Source excerpt:
## Start

Go Figure

Statistics are a funny thing.  You can make statistics do just about anything you want them to do.  For instance, if I give 100 people a dollar bill and ask each of them to hold it for me for the next week; I might find the following in a week’s time: 

 

  • 16 people lost it;
  • 29 gave me a dollar bill back after the week, but it wasn’t the same one I gave them;
  • 20 will return the original bill;
  • 3 will ask for change;
  • 12 spent it and claimed they misunderstood me; and
  • I will never be able to locate the other 20. 

From that information there are people who will discover that 77% of people can’t be trusted.

I can see where someone might come up with that conclusion.  But was I looking for that outcome?  Perhaps the conclusion sought was to determine what people did with money when it was given to them, and nothing more.  Lately, I have noticed that a statistical conclusion has very little to do with the facts which were accumulated.  For instance, I read about a program in which offenders who participated in a particular substance abuse program had a ten percent recidivism rate.  That sounds impressive until you begin to ask questions.  I discovered that the results were based upon whether the participants were re-arrested in a six month period – by the same law enforcement agency.

I would hope that when participants in a substance abuse program are monitored they are monitored about whether they have remained straight and sober.  There are too many variables to conclude recidivism rates from a substance abuse program.  And six months is hardly a standard to use in creating a baseline.

## End

Copy the passage of the essay on statistics from "I can see where" to "law enforcement agency." word for word. The lines that follow are not needed for this work.

Extracted information:
## Start

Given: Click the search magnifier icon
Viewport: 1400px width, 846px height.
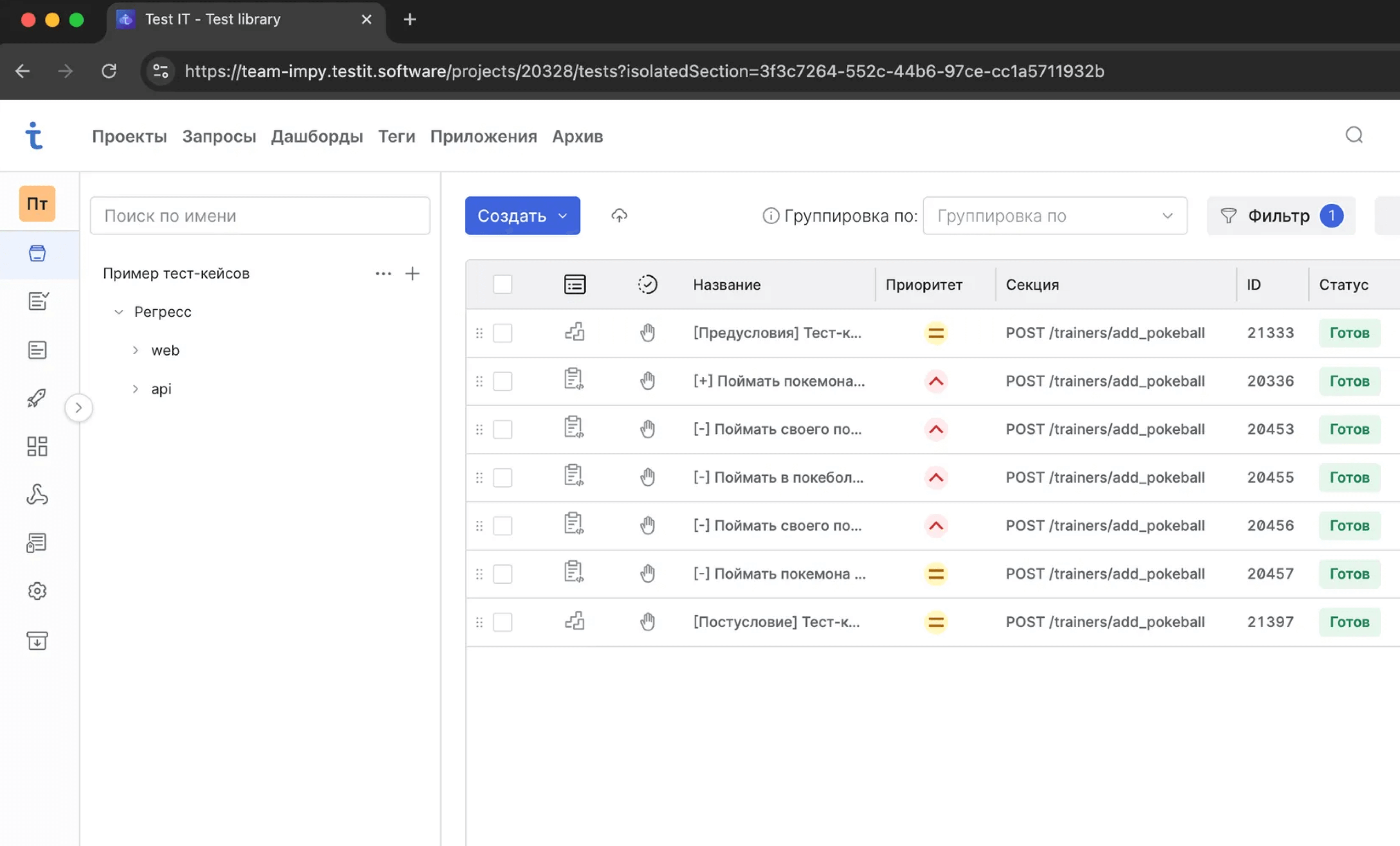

## End
## Start

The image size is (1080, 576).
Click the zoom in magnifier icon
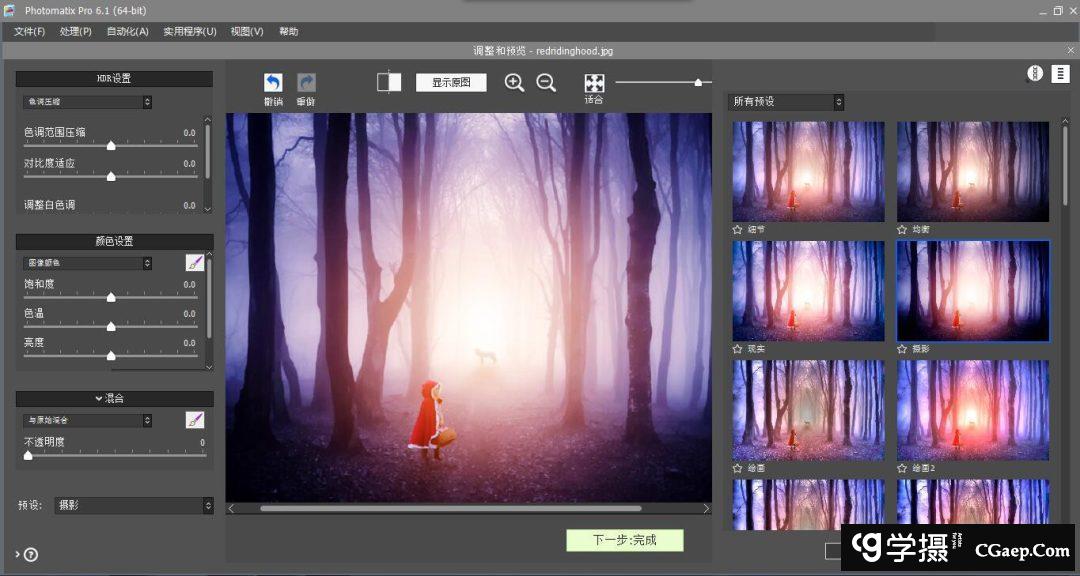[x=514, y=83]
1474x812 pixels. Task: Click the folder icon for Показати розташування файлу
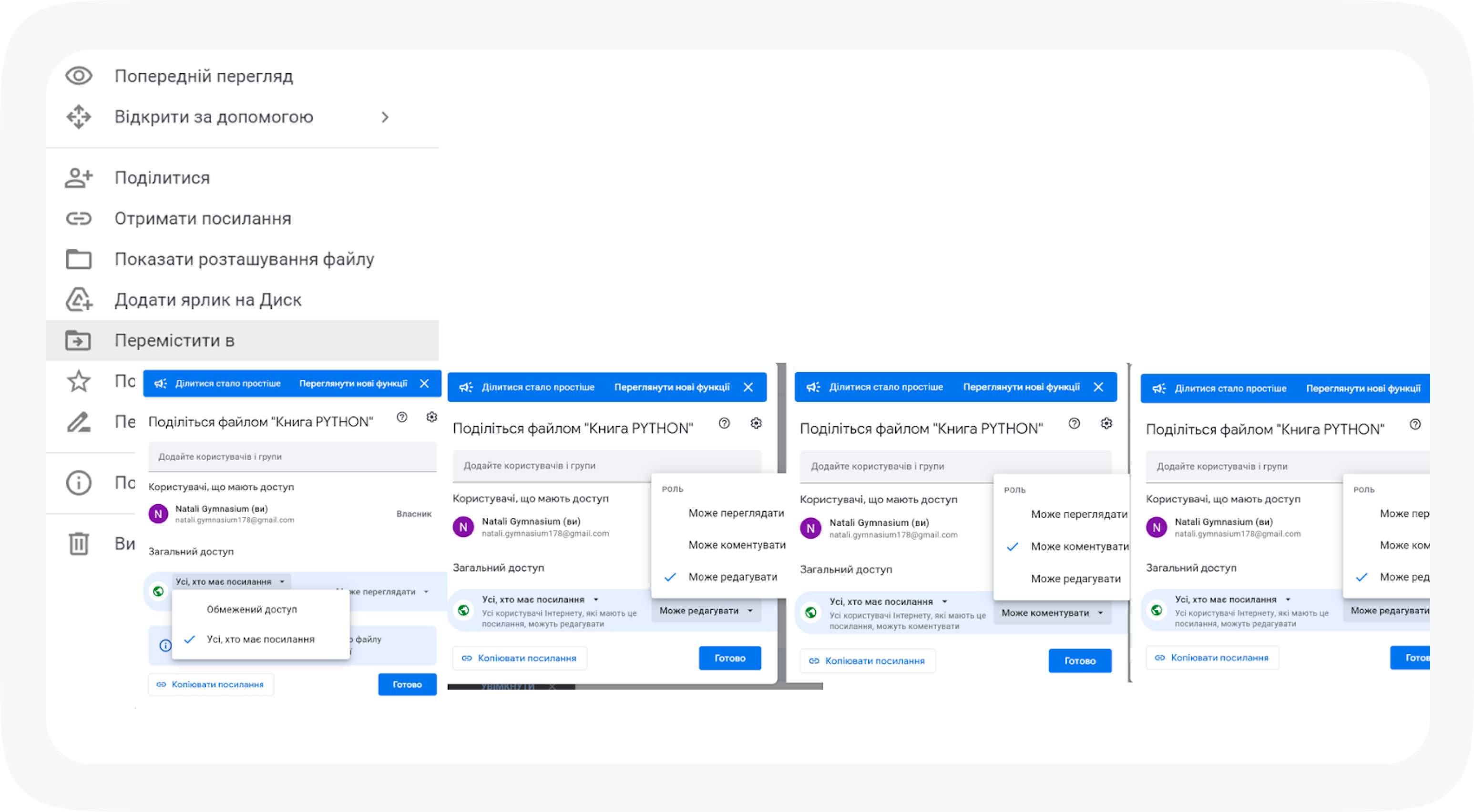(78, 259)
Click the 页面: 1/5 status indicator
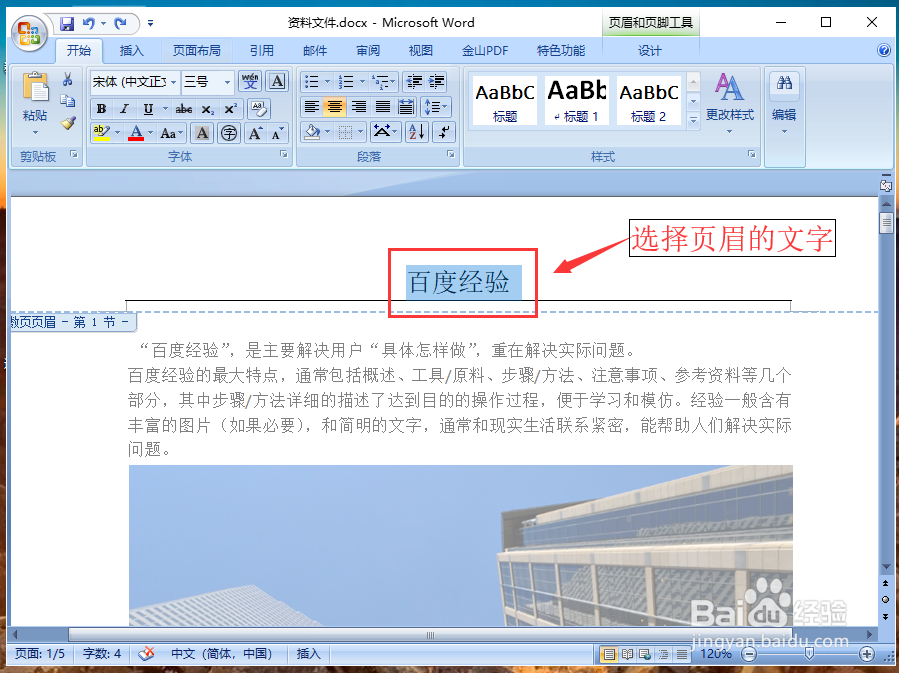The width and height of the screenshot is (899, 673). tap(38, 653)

## End

Answer:
I can see where someone might come up with that conclusion.  But was I looking for that outcome?  Perhaps the conclusion sought was to determine what people did with money when it was given to them, and nothing more.  Lately, I have noticed that a statistical conclusion has very little to do with the facts which were accumulated.  For instance, I read about a program in which offenders who participated in a particular substance abuse program had a ten percent recidivism rate.  That sounds impressive until you begin to ask questions.  I discovered that the results were based upon whether the participants were re-arrested in a six month period – by the same law enforcement agency.